* Your objective *
Can you print the data exactly and leave out each image?

[Start of Attachment]

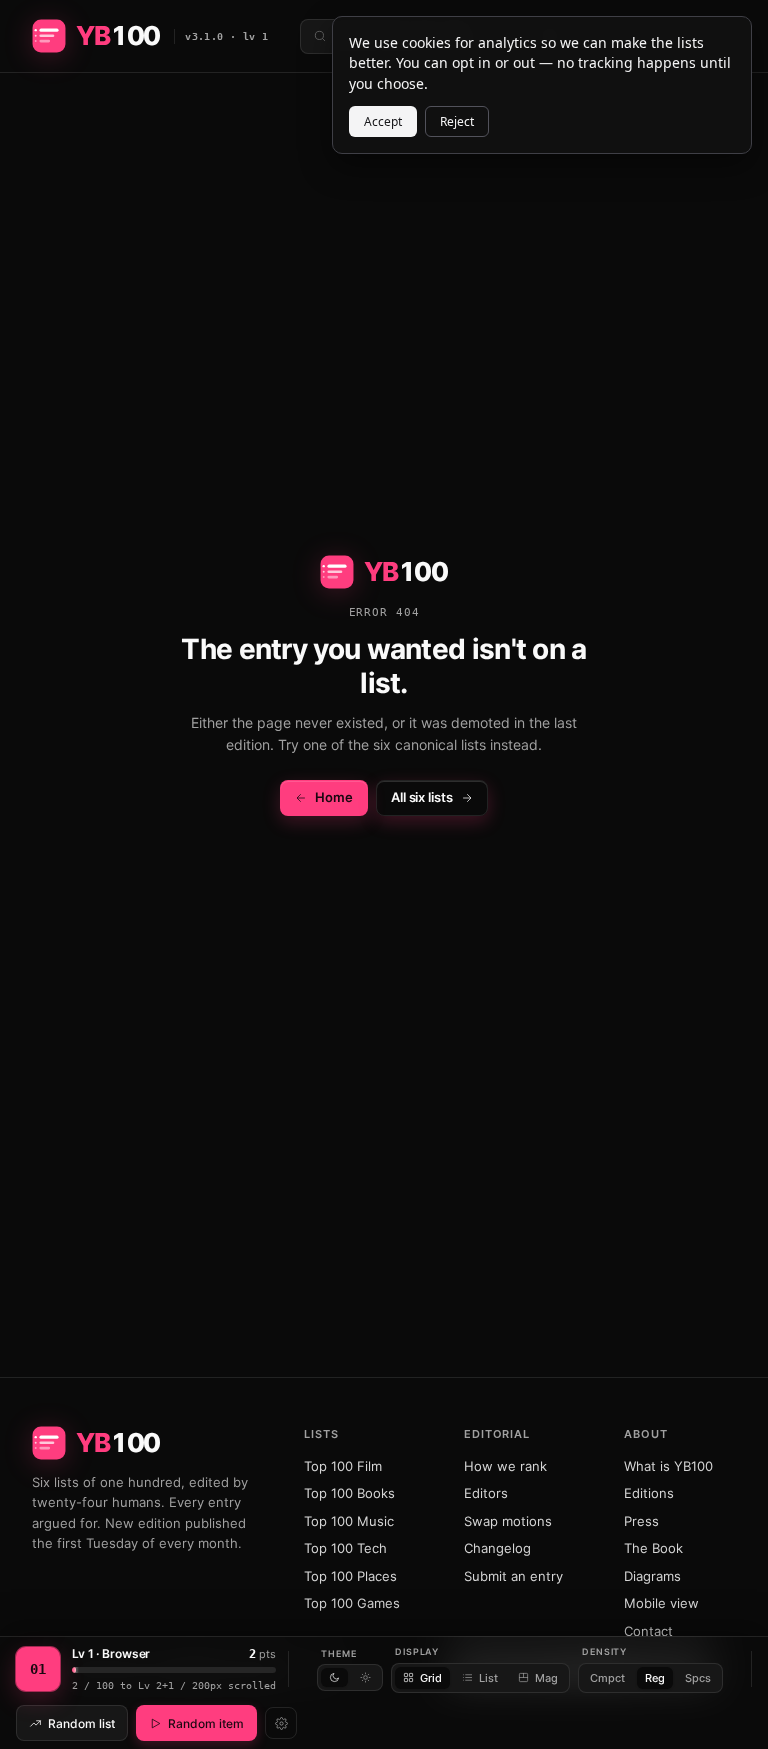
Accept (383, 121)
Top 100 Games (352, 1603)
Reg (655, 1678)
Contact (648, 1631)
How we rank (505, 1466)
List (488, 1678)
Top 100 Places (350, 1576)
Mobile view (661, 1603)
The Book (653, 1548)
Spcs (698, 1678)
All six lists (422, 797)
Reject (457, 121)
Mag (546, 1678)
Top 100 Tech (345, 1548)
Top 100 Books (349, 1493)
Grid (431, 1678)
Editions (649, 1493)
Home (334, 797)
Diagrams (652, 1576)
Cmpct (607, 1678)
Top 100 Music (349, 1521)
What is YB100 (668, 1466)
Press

[End of Attachment]

* Result for this exercise *
Accept (383, 121)
Top 100 Games (352, 1603)
Reg (655, 1678)
Contact (648, 1631)
How we rank (505, 1466)
List (488, 1678)
Top 100 Places (350, 1576)
Mobile view (661, 1603)
The Book (653, 1548)
Spcs (698, 1678)
All six lists (422, 797)
Reject (457, 121)
Mag (546, 1678)
Top 100 Tech (345, 1548)
Top 100 Books (349, 1493)
Grid (431, 1678)
Editions (649, 1493)
Home (334, 797)
Diagrams (652, 1576)
Cmpct (607, 1678)
Top 100 Music (349, 1521)
What is YB100 (668, 1466)
Press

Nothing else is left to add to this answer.